Dataset entries:
------------------------------------------------------------
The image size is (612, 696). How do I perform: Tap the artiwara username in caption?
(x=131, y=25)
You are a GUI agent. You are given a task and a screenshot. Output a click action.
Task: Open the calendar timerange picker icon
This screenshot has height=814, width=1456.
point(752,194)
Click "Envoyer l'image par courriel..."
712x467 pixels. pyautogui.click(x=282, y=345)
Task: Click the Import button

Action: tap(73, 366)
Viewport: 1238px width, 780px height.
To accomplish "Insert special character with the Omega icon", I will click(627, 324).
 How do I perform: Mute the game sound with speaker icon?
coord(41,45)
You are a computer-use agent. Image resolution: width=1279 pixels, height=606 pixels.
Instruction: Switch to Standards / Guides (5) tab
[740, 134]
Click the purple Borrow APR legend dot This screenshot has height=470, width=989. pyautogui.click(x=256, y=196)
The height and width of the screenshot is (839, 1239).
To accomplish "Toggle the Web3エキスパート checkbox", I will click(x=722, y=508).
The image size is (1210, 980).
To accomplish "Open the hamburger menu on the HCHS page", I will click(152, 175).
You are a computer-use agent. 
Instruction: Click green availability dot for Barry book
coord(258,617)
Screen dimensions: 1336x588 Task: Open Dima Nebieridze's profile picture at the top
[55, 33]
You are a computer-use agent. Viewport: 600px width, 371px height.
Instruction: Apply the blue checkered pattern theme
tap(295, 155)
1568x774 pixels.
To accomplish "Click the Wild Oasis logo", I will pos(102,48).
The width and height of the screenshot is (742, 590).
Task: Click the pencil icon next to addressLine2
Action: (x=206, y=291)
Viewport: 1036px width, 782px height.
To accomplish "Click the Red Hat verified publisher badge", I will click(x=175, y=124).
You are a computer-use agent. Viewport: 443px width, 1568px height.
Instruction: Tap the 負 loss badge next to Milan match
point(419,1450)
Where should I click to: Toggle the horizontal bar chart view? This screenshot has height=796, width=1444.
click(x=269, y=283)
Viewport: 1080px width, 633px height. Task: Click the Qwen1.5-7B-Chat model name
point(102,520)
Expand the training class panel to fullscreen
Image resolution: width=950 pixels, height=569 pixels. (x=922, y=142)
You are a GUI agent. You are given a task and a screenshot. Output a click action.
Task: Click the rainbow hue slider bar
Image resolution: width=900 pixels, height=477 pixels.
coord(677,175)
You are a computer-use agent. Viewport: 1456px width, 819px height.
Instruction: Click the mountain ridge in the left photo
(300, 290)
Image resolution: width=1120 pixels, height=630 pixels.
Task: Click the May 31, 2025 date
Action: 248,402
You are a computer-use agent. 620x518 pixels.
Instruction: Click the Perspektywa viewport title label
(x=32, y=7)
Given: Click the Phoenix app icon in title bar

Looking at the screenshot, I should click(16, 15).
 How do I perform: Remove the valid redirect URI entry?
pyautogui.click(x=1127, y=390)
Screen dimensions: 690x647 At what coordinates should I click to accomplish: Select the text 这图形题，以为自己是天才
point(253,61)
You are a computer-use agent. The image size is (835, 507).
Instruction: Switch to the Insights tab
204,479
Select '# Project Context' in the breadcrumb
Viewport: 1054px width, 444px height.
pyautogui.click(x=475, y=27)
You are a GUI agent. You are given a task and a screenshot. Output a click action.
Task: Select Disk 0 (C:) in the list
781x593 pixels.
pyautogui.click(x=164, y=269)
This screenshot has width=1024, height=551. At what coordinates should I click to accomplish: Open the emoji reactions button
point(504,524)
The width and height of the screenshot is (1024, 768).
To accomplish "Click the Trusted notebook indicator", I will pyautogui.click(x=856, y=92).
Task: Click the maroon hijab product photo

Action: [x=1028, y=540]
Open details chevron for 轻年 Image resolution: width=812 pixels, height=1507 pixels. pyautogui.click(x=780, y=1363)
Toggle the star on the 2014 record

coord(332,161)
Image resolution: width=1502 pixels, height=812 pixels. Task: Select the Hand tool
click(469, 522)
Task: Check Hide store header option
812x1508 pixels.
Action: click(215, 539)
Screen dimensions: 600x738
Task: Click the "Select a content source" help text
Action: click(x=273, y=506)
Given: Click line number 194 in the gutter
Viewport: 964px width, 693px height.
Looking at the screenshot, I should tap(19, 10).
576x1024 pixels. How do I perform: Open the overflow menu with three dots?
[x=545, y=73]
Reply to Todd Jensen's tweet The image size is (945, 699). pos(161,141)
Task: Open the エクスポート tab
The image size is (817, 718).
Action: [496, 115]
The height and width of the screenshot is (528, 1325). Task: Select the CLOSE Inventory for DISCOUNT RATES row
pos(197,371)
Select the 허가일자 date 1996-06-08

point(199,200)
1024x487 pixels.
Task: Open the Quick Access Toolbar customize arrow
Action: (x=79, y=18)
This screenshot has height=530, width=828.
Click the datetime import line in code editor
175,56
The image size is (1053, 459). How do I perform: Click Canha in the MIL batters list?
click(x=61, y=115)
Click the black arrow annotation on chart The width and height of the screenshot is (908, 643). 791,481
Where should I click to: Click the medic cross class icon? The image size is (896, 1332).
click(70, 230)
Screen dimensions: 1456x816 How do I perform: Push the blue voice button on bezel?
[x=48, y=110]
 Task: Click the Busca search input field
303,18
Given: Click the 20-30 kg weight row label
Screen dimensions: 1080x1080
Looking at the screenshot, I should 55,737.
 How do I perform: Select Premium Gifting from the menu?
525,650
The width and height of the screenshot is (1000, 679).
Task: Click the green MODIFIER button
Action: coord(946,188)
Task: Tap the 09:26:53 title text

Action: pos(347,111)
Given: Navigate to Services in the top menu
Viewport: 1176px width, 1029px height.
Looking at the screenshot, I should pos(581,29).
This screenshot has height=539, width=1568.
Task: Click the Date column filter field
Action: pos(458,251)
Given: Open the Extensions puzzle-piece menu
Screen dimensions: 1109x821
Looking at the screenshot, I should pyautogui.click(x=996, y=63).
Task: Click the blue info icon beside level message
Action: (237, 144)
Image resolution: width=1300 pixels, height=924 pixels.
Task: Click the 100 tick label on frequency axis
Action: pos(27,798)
------------------------------------------------------------
ASSIGNMENT:
Set down, unchanged, only those lines above that fall between the line with "Screen dimensions: 690x647" and the line with "Open details chevron", the two end lines included.

ANSWER BOX:
Screen dimensions: 690x647 At what coordinates should I click to accomplish: Select the text 这图形题，以为自己是天才
point(253,61)
You are a computer-use agent. The image size is (835, 507).
Instruction: Switch to the Insights tab
204,479
Select '# Project Context' in the breadcrumb
Viewport: 1054px width, 444px height.
pyautogui.click(x=475, y=27)
You are a GUI agent. You are given a task and a screenshot. Output a click action.
Task: Select Disk 0 (C:) in the list
781x593 pixels.
pyautogui.click(x=164, y=269)
This screenshot has width=1024, height=551. At what coordinates should I click to accomplish: Open the emoji reactions button
point(504,524)
The width and height of the screenshot is (1024, 768).
To accomplish "Click the Trusted notebook indicator", I will pyautogui.click(x=856, y=92).
Task: Click the maroon hijab product photo

Action: [x=1028, y=540]
Open details chevron for 轻年 Image resolution: width=812 pixels, height=1507 pixels. pyautogui.click(x=780, y=1363)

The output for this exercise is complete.